Tribunal Administratif d'Orléans — Décision N° TA45-2504982

mercredi 24 septembre 2025

JuridictionTribunal Administratif d'Orléans
SectionTribunal Administratif d'Orléans
N° DossierTA45-2504982
TypeOrdonnance
RecoursPlein contentieux
PublicationC
Avocat requérantEL HAITEM

Résumé IA

Le Tribunal administratif d'Orléans, statuant en référé sur le fondement de l'article L. 521-2 du code de justice administrative, a rejeté la requête de Mme A. Celle-ci demandait qu'il soit enjoint à la préfète du Loiret de la convoquer pour déposer son dossier de renouvellement de carte de résident et de lui délivrer un récépissé, en raison de l'impossibilité d'utiliser la plateforme Anef. Le juge a estimé que la condition d'urgence particulière n'était pas caractérisée, la requérante n'ayant pas justifié d'éléments concrets démontrant la nécessité d'une intervention dans les 48 heures.
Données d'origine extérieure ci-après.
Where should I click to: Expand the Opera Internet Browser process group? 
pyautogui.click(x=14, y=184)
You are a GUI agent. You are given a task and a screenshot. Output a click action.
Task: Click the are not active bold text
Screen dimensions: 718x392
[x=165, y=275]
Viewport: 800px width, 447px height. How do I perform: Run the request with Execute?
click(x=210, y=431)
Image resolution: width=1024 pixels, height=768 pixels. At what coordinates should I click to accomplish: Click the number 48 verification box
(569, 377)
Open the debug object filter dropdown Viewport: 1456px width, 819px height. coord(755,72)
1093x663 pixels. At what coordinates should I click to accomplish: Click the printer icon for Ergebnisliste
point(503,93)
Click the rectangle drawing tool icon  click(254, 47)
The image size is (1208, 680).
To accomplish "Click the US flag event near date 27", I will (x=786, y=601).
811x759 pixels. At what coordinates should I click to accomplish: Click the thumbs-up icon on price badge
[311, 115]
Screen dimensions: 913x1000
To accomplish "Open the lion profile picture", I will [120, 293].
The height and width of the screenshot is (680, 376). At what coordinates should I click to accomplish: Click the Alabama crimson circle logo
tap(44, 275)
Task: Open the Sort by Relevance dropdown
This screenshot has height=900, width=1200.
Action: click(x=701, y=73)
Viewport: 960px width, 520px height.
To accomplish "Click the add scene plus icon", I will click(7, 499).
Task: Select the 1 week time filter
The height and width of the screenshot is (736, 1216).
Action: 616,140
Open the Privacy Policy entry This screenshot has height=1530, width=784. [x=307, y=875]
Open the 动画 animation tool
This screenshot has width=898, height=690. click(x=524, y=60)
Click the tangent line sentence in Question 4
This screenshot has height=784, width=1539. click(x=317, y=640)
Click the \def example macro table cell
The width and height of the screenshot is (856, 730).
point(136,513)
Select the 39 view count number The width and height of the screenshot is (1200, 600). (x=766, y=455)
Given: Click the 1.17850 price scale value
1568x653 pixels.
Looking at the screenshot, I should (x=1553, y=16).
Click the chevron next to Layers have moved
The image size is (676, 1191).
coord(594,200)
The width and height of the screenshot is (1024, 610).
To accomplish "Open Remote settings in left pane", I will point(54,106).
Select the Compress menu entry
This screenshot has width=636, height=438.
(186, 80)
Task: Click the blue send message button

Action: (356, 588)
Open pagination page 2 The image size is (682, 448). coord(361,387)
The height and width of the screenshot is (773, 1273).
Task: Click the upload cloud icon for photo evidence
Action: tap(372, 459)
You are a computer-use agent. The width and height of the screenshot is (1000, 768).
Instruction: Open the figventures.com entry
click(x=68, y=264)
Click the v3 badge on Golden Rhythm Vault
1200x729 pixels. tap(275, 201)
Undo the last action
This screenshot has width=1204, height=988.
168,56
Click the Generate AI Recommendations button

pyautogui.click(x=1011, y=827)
En conséquence, la demande a été rejetée, sans qu'il soit besoin d'examiner l'atteinte aux libertés fondamentales invoquées.

Texte intégral

Vu la procédure suivante :

Par une requête, enregistrée le 22 septembre 2025, Mme B A, représentée par Me El Haitem, demande au tribunal, sur le fondement de l'article L. 521-2 du code de justice administrative :

1°) d'enjoindre à la préfète du Loiret, dans un délai de quarante-huit heures à compter de la notification du jugement, de la convoquer à un rendez-vous en préfecture afin qu'elle puisse déposer son dossier de renouvellement de carte de résident ;

2°) d'enjoindre à la préfète du Loiret de lui délivrer un récépissé de renouvellement de titre de séjour à l'occasion du rendez-vous en préfecture, l'autorisant à travailler, afin qu'elle puisse ainsi jouir de sa liberté fondamentale d'aller et venir et de sa liberté d'exercer sa profession ;

3°) à défaut de prononcer une astreinte de cent euros par jour de retard à compter de la notification du jugement à intervenir ;

4°) de mettre à la charge de l'État une somme de 1 500 euros au titre de l'article L. 761-1 du code de justice administrative.

Mme A soutient que :

- la condition d'urgence est remplie dès lors :

* qu'elle sollicite le renouvellement de sa carte de résident :

* que la préfète du Loiret lui a opposé un classement sans suite de sa demande envoyée par courrier en raison d'un dépôt obligatoire sur la plateforme de l'Administration numérique pour les étrangers en France (Anef) alors qu'il lui est impossible d'ouvrir un compte sur ladite plateforme ;

* qu'elle se trouve dans l'impossibilité de faire renouveler sa carte de résident alors qu'elle est concernée par la solution de substitution mais que la préfecture a refusé le dépôt de son dossier par voie postale ;

- il y a une atteinte grave et manifestement illégale à des libertés fondamentales que sont la liberté d'aller et venir et la liberté d'exercer une profession.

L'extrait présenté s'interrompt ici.